I managed one word before everything went dark.
“Ivy.”
Chapter two
A familiar song was playing, but I couldn’t remember the name. That bugged me enough to open my eyes. A wall of black met my gaze, slick and smooth like glass. I reached up to see what it was, and that’s when I realized my hands were tied.
“Silent Lucidity” by Queensryche, my mind supplied, followed immediately by, I’m in the backseat of a car. One that was well taken care of, going by that flawless, shiny roof. With those details filled in, I also remembered what had happened right before I’d passed out. And who I was with.
“Why are my hands tied?” I said, heaving myself into an upright position.
For some reason Adrian didn’t have a rearview mirror, which was why he had to glance over his shoulder to look at me.
“Does anything make you panic?” he asked, sounding amused. “You’re tied up in the backseat of a cop-killer’s car, but I’ve seen people get more upset when Starbucks runs out of Pumpkin Spice flavor.”
Anyone normal would panic, not that it would do any good. Besides, I ran out of “normal” a long time ago, when I realized I saw things no one else did.

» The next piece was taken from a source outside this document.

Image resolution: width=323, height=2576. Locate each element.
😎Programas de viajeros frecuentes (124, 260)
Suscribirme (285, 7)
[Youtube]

Speaking of which, why wasn’t I in pain? The lump where Mrs. Paulson had whacked me was gone, and my shirt was red from blood, but aside from a mild kink in my neck, I felt fine. When I pushed my shirt up, somehow I wasn’t surprised to see smooth, unbroken skin on my abdomen. Well, that and a bunch of crumbs, like I’d eaten a dessert too messily.
“Why does it look like I have angel food cake on my stomach?” I wondered aloud.
Adrian snorted. “Close. It’s medicine. You were injured.”
“You can tell me how I’m not anymore,” I said, holding out my bound hands, “after you untie me.”
Another backward glance, this one challenging.
“You may be the calmest person I’ve ever been sent to retrieve, but if I tell you now what you want to know, that will change. So pick—the truth, or being untied?”
“Truth,” I said instantly.
He let out a laugh. “Another first. You’re full of surprises.”
So was he. He’d just admitted that he regularly kidnapped people—which was how I translated “retrieve”—so I should be trying my damnedest to get free. But more than anything, I needed answers. Besides, I still wasn’t afraid of him, and somehow, that had nothing to do with him magically healing me.
“Truth, Adrian,” I repeated.
He turned once again and his gaze locked with mine, those odd blue eyes startling me with their intensity. For a moment, I could only stare, all thought frozen in my mind. I don’t know why I reached out, awkwardly touching his arm to feel the hard muscles beneath that bulky jacket. If I’d thought about it, I wouldn’t have done it. Yet I couldn’t make myself pull away.